* **TASK**
The answer must be every line of the records below that contains the word "agent", copied out.

* **INPUT DATA**
######

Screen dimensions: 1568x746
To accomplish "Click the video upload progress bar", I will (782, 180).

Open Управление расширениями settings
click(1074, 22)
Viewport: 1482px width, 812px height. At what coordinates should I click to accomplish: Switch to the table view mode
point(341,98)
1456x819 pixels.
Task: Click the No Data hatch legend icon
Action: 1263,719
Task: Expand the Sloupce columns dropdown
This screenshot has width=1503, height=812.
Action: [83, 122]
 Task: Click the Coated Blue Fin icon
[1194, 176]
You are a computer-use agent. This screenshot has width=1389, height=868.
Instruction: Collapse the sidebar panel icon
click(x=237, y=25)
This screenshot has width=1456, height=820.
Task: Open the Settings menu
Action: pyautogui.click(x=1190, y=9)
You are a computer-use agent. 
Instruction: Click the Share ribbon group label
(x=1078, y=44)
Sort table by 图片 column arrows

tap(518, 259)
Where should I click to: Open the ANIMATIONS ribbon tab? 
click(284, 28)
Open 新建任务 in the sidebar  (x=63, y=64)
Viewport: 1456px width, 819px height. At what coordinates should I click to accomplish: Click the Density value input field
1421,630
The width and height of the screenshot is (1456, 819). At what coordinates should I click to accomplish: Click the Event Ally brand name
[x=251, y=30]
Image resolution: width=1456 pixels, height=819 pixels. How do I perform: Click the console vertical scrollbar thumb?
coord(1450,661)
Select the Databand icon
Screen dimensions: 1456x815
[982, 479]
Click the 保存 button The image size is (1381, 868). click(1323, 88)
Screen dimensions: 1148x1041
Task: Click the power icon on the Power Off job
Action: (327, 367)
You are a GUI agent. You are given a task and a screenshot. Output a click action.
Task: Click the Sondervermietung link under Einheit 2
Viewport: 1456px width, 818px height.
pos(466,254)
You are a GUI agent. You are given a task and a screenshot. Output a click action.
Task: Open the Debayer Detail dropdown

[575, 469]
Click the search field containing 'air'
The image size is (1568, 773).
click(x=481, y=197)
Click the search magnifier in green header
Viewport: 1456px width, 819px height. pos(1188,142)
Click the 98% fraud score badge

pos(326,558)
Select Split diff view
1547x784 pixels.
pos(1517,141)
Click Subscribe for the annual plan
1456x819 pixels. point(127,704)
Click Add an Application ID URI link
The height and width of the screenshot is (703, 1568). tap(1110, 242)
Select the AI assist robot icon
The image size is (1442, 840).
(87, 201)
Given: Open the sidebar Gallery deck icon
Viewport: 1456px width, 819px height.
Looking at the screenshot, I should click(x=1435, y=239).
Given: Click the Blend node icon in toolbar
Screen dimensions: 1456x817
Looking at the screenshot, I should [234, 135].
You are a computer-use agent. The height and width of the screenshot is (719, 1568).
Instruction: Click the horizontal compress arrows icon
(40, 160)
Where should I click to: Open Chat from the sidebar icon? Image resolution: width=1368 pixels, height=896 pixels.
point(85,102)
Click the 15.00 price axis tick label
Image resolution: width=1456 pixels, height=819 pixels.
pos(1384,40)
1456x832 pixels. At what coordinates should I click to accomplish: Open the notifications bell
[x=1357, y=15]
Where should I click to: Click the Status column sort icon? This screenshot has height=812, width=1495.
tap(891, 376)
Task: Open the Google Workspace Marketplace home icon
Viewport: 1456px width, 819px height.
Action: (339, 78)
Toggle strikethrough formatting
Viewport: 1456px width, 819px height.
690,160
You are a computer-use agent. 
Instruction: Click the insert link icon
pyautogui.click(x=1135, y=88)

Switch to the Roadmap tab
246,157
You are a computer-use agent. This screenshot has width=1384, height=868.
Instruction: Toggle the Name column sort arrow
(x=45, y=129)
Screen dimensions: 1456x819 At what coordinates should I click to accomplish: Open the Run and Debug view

######

* **RESULT BELOW**
You are a computer-use agent. This screenshot has width=1389, height=868.
You are a computer-use agent. 
You are a GUI agent. You are given a task and a screenshot. Output a click action.
You are a GUI agent. You are given a task and a screenshot. Output a click action.
You are a computer-use agent. The height and width of the screenshot is (719, 1568).
You are a computer-use agent. 
You are a computer-use agent. This screenshot has width=1384, height=868.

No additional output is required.